There's a big lie about racism that not everyone realizes.

FACT: Good people can say racist things. It doesn't mean they're bad people.

It means they haven't thought through the words that came out of their mouth. As "Avenue Q," the twisted puppet musical on Broadway, sings, "Everyone's a little bit racist." Understanding that words have meaning and that the words you say might be insensitive — and that just maybe, if you stepped back and learned from it, you could come out the other side more thoughtful — that's an OK thing.

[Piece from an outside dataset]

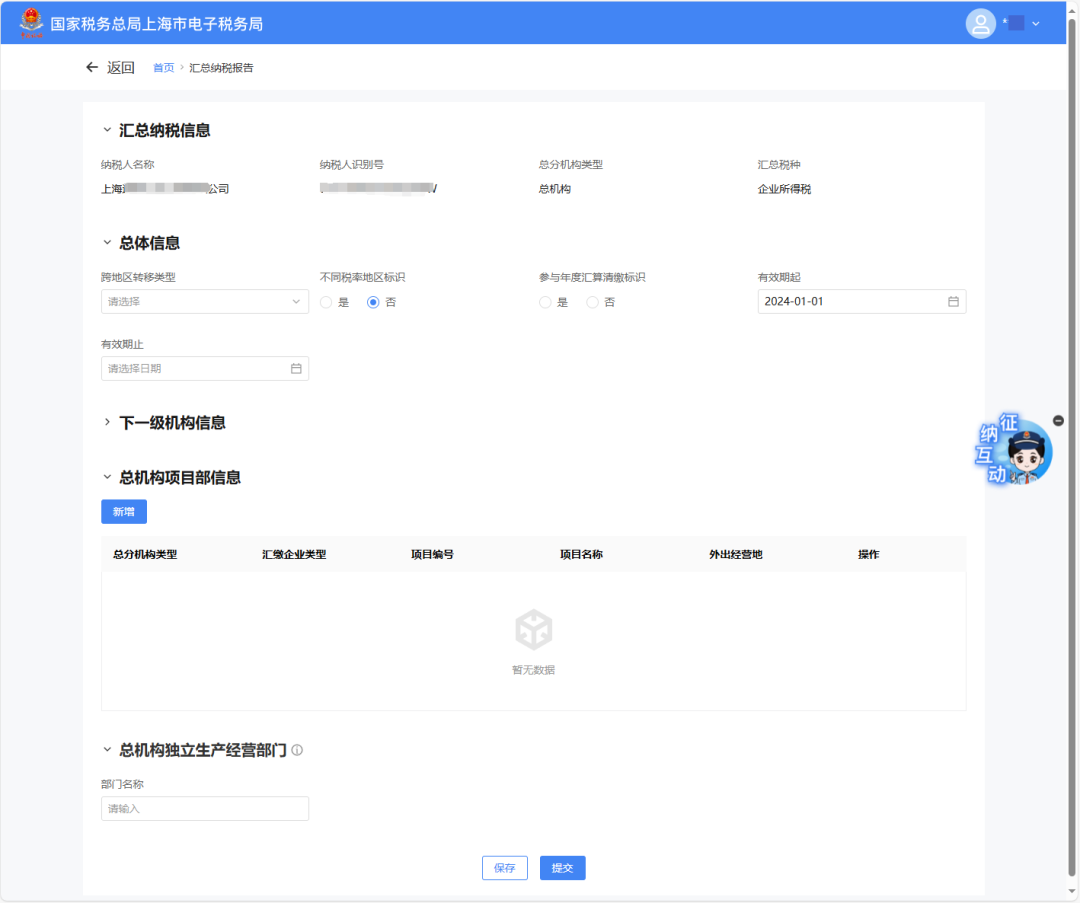
Task: Click the info icon beside 总机构独立生产经营部门
Action: pyautogui.click(x=296, y=750)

Racism isn't just for crazed country folk in the Georgia woods. (Frankly, I have some delightful country in-laws in the Georgia woods who aren't racist and wouldn't appreciate people trying to pigeonhole them based on their geography.) Racism exists among upper-class liberals in the Northeast and poor western farmers and in congressmen and in talk-show hosts and, well, everywhere. Because racism isn't the province of a single group of people. Bad people don't have a monopoly on it.

As Jay Smooth puts it in this video:

That assumption that only a cretin or a monster or a bad person would ever be racist or sexist or harbor any sort of bias or prejudice, that right there is the big lie. There is nothing that does more to perpetuate injustice than good people who assume that injustice is caused by bad people. That's just not how being good works and that's not how being a human being works.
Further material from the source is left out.